Non-compute node (NCN) personalization applies post-boot configuration to the
HPE Cray EX management nodes. Several HPE Cray EX product environments outside
of CSM require NCN personalization to function. Consult the manual for each
product to configure them on NCNs by referring to the
HPE Cray EX System Software Getting Started Guide (S-8000) 22.07
on the HPE Customer Support Center.
This procedure defines the NCN personalization process for the CSM product using the Configuration Framework Service (CFS).
During a fresh install, carry out these procedures in order. Later, individual procedures may be re-run as needed.
root
password and SSH keys in Vault
This procedure should be run during CSM installation and any later time when the SSH keys need to be changed per site requirements.
The goal of passwordless SSH is to enable an easy way for interactive passwordless SSH from and between CSM product environments (management nodes) to downstream managed product environments (COS, UAN, etc), without requiring each downstream environment to create and apply individual changes to NCNs, and as a primary way to manage passwordless SSH configuration between management nodes. Passwordless SSH from downstream nodes into CSM management nodes is not intended or supported.
Passwordless SSH keypairs for the Cray System Management (CSM) are created
automatically and maintained with a Kubernetes deployment and staged into
Kubernetes secrets (csm-private-key
) and ConfigMaps (csm-public-key
) in the
services
namespace. Administrators can use these provided keys, provide their
own keys, or use their own solution for authentication.
The management of keys on NCNs is achieved by the trust-csm-ssh-keys
and
passwordless-ssh
Ansible roles in the CSM configuration management repository.
The SSH keypair is applied to management nodes using NCN personalization.
NOTE: CFS itself does not use the CSM-provided (or user-supplied) SSH keys to make connections between nodes. CFS will continue to function if passwordless SSH is disabled between CSM and other product environments.
The default CSM Ansible plays are already configured to enable Passwordless SSH
by default. No further action is necessary before proceeding to
Configure the root
password and SSH keys in Vault.
Administrators may elect to replace the CSM-provided keys with their own custom keys.
Set variables to the locations of the public and private SSH key files.
Replace the values in the examples below with the paths to the desired key files on the system.
ncn-mw# PUBLIC_KEY_FILE=/path/to/id_rsa-csm.pub
ncn-mw# PRIVATE_KEY_FILE=/path/to/id_rsa-csm
Provide the custom keys by script or manually.
There are two options for providing the keys.
Provide custom SSH keys by script.
The replace_ssh_keys.sh
script can be used to replace the keys from files.
The
docs-csm
RPM must be installed in order to use this script. See Check for Latest Documentation
ncn-mw# /usr/share/doc/csm/scripts/operations/configuration/replace_ssh_keys.sh \
--public-key-file "${PUBLIC_KEY_FILE}" --private-key-file "${PRIVATE_KEY_FILE}"

RECORD LIST -
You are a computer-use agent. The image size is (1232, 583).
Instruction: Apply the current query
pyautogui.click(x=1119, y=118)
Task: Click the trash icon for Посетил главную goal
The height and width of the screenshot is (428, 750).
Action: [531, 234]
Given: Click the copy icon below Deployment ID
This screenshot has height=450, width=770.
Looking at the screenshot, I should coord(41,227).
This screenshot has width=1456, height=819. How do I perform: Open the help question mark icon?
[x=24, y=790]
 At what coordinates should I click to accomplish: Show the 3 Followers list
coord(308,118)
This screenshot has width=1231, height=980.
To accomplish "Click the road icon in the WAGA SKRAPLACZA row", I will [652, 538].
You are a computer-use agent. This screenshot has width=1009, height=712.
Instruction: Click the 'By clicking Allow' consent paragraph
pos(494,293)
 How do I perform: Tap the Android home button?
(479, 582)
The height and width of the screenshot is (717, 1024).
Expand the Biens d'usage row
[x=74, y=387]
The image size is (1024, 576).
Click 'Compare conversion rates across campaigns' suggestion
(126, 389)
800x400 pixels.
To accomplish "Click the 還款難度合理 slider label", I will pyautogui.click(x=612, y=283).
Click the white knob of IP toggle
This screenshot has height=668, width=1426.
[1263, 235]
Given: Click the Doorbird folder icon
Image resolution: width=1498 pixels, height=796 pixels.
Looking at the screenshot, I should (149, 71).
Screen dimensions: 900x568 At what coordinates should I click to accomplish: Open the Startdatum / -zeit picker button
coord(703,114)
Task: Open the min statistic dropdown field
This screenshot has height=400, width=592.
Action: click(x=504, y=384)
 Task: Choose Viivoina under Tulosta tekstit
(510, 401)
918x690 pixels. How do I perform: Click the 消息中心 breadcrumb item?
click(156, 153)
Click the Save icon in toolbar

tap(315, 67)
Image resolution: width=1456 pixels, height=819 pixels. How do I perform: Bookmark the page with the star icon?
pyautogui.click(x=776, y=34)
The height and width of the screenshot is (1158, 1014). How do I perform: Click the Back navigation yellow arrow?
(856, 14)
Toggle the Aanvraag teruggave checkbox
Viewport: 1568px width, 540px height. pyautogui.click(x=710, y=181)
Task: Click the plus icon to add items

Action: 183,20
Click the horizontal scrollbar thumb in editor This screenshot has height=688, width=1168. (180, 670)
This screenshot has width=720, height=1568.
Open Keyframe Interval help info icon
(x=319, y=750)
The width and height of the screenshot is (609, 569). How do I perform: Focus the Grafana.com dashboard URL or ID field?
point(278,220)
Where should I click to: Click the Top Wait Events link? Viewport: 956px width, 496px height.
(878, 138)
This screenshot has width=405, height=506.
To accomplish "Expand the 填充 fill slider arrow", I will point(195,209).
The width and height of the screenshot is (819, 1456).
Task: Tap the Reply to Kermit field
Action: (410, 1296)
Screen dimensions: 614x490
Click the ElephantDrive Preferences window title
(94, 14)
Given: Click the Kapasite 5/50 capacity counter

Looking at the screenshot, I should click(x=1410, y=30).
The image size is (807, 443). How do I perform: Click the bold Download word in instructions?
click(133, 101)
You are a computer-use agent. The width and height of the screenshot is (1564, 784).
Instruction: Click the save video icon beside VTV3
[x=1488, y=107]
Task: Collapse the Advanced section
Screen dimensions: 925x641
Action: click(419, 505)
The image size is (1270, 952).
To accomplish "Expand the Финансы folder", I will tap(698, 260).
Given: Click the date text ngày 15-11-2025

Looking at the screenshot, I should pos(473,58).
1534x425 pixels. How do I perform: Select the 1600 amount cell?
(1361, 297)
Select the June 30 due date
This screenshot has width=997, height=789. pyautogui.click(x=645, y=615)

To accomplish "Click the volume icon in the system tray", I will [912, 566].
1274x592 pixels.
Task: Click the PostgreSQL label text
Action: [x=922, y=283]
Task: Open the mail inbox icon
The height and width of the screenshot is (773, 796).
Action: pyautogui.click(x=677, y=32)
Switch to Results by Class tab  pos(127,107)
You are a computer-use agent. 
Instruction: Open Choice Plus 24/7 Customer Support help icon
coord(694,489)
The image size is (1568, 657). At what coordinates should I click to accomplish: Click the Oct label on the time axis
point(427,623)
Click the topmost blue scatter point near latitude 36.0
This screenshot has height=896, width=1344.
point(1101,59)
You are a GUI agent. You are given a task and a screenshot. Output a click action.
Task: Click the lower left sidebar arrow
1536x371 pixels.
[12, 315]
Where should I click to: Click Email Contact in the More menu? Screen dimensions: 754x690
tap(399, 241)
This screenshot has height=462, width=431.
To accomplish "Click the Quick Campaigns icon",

DIRECTION A - According to the NCN personalization page, why is no further action needed before moving on to configuring the root password and SSH keys in Vault?
DIRECTION B - Echo the stretch of the NCN personalization page from "There are two" through "keys from files.".

TASK ANSWER A - The default CSM Ansible plays are already configured to enable passwordless SSH by default.

TASK ANSWER B -
There are two options for providing the keys.
Provide custom SSH keys by script.
The replace_ssh_keys.sh
script can be used to replace the keys from files.